In this image reviewed by the U.S. military, the entrance to Camp VI detention facility is guarded at Guantanamo Bay Naval Base, Cuba, Wednesday, Nov. 20, 2013.

In this image reviewed by the U.S. military, the entrance to Camp VI detention facility is guarded at Guantanamo Bay Naval Base, Cuba, Wednesday, Nov. 20, 2013. AP Photo/Charles Dharapak

After Guantanamo, Two Detainees Try To Put Their Lives Back Together in Ghana

Here’s how the Yemeni men are being treated and what they say about their long incarceration.

Two Yemenis who were held for over a decade at the controversial US naval base in Cuba’s Guantanamo Bay have arrived in Ghana to restart their lives.

The two men, Mahmud Umar Muhammad bin Atef and Khalid Muhammad Salih al-Dhuby, are among 17 detainees who were to be released this month, as part of US president Barack Obama’s plan to close the detention center by 2017. Bin Atef and al-Dhuby have been cleared for release since 2009. Obama reiterated his pledge to shut Guantanamo in his State of the Union address on Jan. 12: “It’s expensive, it’s unnecessary, and it only serves as a recruitment brochure for our enemies,” he said.

Some Ghanian citizens and Christian organizations, however, have protested about possible security risks. Ghana’s president, John Mahama, defended the decision. “Any Ghanaian is more in danger of dying from a road accident than from these Guantanamo detainees…. They just want to pick up the pieces of their lives and live normally. We don’t have anything to fear,” Mahama told reporters.

Released detainees have come to sub-Saharan Africa before when other countries would not take them. Jamal Kiyemba, a British citizen with alleged links to al-Qaeda who was released in 2006, was deported to Uganda after the UK refused to let him in. (Kiyemba was arrested in April last year over his possible involvement in the murder of a state prosecutor.) In 2010, two other released detainees were sent to Algeria and Cape Verde.

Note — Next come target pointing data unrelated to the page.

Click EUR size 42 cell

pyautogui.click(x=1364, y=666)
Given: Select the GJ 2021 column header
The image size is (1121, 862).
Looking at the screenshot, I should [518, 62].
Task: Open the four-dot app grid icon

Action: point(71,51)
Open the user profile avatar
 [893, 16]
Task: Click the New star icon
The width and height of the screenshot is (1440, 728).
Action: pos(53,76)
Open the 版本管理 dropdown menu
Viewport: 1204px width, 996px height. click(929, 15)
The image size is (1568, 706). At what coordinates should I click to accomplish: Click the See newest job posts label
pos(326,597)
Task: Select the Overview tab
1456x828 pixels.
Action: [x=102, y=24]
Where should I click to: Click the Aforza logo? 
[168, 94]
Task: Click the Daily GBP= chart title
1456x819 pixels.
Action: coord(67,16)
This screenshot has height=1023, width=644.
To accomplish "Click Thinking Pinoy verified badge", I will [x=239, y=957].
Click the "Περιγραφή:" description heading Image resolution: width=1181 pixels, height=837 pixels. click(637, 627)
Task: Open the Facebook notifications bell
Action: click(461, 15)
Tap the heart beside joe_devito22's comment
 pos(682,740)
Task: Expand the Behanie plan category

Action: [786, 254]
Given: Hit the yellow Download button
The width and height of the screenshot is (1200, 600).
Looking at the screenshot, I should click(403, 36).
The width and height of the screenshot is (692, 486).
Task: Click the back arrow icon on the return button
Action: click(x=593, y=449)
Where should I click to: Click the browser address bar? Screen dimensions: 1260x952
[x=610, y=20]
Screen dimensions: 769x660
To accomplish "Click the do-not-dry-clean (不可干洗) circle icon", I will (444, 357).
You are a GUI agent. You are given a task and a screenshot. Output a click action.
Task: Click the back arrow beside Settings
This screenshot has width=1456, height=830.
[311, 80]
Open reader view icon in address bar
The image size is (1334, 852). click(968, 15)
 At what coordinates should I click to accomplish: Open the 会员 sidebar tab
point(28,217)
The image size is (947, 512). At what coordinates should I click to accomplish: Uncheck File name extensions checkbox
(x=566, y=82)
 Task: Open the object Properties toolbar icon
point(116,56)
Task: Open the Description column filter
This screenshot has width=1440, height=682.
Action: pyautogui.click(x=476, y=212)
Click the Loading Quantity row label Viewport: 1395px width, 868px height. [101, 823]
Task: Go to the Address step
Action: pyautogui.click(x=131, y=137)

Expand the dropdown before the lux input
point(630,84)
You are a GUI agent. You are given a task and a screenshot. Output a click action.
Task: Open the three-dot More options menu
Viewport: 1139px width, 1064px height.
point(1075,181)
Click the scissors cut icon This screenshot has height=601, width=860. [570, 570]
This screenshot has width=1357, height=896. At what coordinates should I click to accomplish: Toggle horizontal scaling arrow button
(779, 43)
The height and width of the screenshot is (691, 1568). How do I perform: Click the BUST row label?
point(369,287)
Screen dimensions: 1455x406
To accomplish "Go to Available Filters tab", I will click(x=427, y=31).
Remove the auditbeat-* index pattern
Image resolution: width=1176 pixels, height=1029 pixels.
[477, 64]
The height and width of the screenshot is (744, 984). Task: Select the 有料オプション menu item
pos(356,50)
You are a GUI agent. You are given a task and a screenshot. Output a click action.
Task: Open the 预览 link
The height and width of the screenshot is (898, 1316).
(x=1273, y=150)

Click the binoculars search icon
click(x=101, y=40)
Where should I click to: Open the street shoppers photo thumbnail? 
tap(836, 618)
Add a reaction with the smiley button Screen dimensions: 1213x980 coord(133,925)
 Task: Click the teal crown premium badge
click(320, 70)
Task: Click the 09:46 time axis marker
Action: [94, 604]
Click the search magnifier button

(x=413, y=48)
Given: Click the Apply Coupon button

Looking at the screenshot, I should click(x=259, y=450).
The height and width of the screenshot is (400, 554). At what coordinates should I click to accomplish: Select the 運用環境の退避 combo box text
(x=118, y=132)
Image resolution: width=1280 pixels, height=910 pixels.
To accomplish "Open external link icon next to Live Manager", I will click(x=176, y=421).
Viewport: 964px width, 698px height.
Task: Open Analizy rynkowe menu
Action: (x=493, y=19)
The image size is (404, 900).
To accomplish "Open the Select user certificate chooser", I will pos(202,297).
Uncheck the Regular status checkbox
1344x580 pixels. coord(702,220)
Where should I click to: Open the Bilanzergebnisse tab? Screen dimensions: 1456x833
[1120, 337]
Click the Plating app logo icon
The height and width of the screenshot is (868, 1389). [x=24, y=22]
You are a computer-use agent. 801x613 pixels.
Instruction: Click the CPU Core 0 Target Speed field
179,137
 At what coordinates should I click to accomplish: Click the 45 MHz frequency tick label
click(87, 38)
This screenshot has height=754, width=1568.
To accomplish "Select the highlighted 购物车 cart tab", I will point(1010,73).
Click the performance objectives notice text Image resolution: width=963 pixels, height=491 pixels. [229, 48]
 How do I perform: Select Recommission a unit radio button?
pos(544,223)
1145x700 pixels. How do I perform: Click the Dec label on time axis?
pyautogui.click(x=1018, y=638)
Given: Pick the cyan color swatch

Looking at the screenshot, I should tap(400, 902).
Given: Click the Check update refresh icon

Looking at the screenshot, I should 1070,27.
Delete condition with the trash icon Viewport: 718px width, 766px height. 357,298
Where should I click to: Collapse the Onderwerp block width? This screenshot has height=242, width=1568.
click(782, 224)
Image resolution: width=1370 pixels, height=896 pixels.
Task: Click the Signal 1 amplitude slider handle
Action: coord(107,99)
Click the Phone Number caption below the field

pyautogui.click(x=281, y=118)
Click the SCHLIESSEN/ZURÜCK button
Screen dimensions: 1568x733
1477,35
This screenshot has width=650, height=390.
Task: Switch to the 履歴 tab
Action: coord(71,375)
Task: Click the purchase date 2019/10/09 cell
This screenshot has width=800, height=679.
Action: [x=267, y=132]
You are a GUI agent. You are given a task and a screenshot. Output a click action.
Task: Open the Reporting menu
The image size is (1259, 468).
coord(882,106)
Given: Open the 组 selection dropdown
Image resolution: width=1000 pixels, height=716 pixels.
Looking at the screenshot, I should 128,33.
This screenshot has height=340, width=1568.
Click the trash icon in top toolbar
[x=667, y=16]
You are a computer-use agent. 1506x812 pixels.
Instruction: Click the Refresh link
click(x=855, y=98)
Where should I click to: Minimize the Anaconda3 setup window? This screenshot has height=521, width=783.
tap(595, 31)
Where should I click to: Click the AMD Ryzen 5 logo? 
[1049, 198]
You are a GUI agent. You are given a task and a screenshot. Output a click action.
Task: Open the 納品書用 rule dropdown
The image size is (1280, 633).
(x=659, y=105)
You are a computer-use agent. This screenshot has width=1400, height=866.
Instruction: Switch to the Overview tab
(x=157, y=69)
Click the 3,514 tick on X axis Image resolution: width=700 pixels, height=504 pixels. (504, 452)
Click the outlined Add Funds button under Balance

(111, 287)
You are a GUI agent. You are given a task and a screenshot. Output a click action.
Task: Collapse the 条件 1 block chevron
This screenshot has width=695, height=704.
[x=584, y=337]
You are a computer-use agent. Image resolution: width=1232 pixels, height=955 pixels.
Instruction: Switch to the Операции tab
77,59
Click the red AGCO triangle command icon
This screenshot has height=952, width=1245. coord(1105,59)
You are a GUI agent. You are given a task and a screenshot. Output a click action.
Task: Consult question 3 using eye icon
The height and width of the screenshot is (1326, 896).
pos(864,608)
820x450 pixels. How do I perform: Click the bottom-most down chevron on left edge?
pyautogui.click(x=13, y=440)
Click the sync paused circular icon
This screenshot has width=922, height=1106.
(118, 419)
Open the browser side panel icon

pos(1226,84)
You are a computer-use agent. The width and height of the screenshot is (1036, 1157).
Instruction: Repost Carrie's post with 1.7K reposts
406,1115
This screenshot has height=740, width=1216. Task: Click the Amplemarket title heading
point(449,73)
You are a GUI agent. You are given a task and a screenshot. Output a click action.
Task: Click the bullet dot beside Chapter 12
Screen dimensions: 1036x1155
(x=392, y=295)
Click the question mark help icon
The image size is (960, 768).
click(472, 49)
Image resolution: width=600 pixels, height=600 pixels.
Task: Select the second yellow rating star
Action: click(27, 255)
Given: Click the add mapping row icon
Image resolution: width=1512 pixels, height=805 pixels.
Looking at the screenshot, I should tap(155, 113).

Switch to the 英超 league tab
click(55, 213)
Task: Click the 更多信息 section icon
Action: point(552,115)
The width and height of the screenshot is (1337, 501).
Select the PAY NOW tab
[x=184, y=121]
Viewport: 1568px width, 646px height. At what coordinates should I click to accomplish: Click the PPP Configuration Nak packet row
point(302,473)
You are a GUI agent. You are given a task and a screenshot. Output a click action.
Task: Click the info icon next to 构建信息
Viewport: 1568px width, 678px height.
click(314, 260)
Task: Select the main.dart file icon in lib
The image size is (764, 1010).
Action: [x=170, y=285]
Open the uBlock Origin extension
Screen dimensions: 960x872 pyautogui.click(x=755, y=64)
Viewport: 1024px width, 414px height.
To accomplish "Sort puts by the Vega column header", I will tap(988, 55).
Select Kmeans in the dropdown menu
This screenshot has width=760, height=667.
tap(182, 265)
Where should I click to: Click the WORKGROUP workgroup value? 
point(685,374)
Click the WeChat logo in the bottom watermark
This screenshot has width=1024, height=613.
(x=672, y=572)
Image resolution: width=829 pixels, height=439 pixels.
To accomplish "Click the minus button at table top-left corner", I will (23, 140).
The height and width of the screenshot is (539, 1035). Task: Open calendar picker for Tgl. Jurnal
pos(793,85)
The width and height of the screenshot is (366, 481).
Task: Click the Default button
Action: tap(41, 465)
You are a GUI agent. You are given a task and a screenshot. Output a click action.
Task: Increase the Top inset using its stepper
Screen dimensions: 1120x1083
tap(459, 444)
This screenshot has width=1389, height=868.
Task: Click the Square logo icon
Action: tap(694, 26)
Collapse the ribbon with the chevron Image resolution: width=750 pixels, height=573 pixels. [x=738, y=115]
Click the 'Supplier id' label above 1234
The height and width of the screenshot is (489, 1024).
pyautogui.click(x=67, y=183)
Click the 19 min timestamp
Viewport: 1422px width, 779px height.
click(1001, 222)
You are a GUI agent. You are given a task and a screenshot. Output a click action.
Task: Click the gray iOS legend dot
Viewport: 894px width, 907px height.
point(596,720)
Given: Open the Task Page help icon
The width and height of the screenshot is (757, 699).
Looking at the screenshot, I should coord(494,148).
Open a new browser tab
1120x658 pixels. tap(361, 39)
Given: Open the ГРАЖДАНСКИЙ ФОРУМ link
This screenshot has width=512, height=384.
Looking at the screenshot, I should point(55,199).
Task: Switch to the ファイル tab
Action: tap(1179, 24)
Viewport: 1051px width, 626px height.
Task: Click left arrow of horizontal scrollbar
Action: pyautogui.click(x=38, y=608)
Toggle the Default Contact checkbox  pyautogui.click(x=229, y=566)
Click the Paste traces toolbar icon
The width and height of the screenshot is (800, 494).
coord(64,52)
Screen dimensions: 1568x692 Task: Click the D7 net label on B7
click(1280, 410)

Mahama said the two men will live on a secure compound, with chaperones at all times. They will be allowed to stay in Ghana for two years, after which they can return to Yemen. (For now, US officials have said they will not send released detainees back to Yemen because of the civil war there.)

Mahama said Ghana had received no money, but that the country would receive intelligence from the US about potential security threats. The West African country is stable, but concerned about its proximity to the militant group Boko Haram in Nigeria.

US government documents published by Wikileaks classified al-Dhuby as “medium risk” and bin Atef as “high risk,” but didn’t pin any specific crimes or attacks on them. Al-Dhuby, born in 1981 in Saudi Arabia, was a “probable member” of al-Qaeda and had traveled to Afghanistan to fight, according to the documents, while bin Atef, born in 1979 also in Saudi Arabia, was an “admitted member” of the Taliban who underwent training in al-Qaida camps in Afghanistan. His lawyer described bin Atef as a “smart bright young man” who wants to start a family and find stable work.

Bin Atef thanked the country for taking them in.”We have been wrongly arrested for 14 years without any charge against us and we have suffered,” he told Ghana Broadcasting Corp (paywall) on Jan. 12th. “We are not looking for revenge because we are not bitter. We want to live in Ghana quietly and peacefully and we want to put our life together,” he said.